Jakarta, Nopember 2000.
Seorang wanita berusia 21 tahun baru saja keluar dari rumahnya dengan langkah terburu-buru, karena ia mendapat panggilan untuk wawancara mendadak di sebuah perusahaan tempat ia melamar pekerjaan.
Wanita itu begitu senang dan riang gembira, karena setelah sekian lama melamar pekerjaan dimana-mana tempat, akhirnya ada juga perusahaan yang mau melirik lamaran pekerjaannya.
"Hati-hati ya sayang, Mama doakan supaya kamu diterima bekerja disana," doa sang ibu menyertai.
"Terima kasih Ma," balas si anak.
Sepanjang perjalanan menuju tempatnya melakukan interview, ia menghentikan langkahnya sejenak. Ketika melihat seorang pria tua tengah mengalami kesulitan menyeberangi sebuah ruas jalanan yang padat.
Tanpa banyak berpikir, ia bergegas menghampiri sang pria tua itu, lalu menawarkan sebuah bantuan. "Permisi Kakek, apa Kakek mau menyeberang jalan?" tanyanya dengan sopan.
Pria tua itu mengangguk. "Iya, Kakek ingin membeli sesuatu disana," ucapnya sembari menunjuk sebuah minimarket di seberang jalan.
"Baiklah, mari sini aku bantu." Lalu membantu si pria tua itu menyeberang jalan.
...***...
Setibanya di minimarket, si Kakek tua itu ingin jika si wanita muda yang membantunya menyeberang jalan tadi, agar menemani dirinya untuk berbelanja beberapa produk sebentar.
"Mau kan temani Kakek sebentar saja, sampai supir Kakek menjemput kesini?" pinta si Kakek.
"Baiklah," balas si wanita muda itu.
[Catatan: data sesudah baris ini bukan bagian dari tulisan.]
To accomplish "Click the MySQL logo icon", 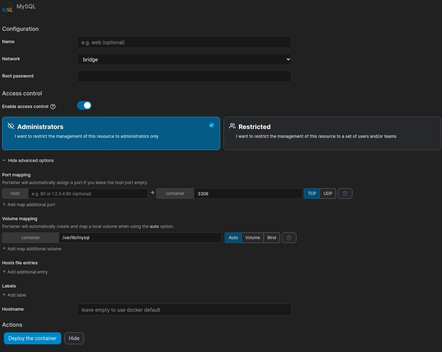I will click(7, 7).
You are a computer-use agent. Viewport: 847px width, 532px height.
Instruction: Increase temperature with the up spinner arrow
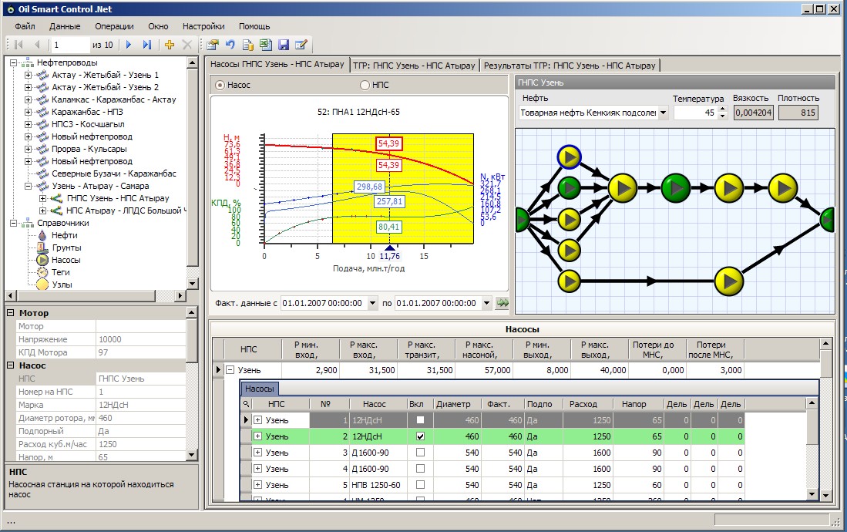point(722,109)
Walau hatinya sedikit gelisah ketika melihat jam di pergelangan tangan menunjukkan waktu hampir mendekati jadwal wawancara.
"Semoga tidak terlambat," gumamnya dalam hati.
"Oiya siapa namamu, Nak. Terus mau kemana berpakaian seperti itu?" tanya si Kakek menanyainya.
"Namaku, Lovely. Kakek bisa memanggilku Lyli, aku mau interview di Perusahaan Mahesa Group." balas Lovely.
Si Pria tua lantas memandangi gadis muda cantik dihadapannya. "Oh jadi kamu melamar pekerjaan disana?" tanyanya.
Lovely mengangguk. "Benar, hari ini aku mendapat panggilan mendadak untuk interview dan semoga saja aku diterima bekerja disana."
"Pasti diterima," balas si Kakek itu yakin.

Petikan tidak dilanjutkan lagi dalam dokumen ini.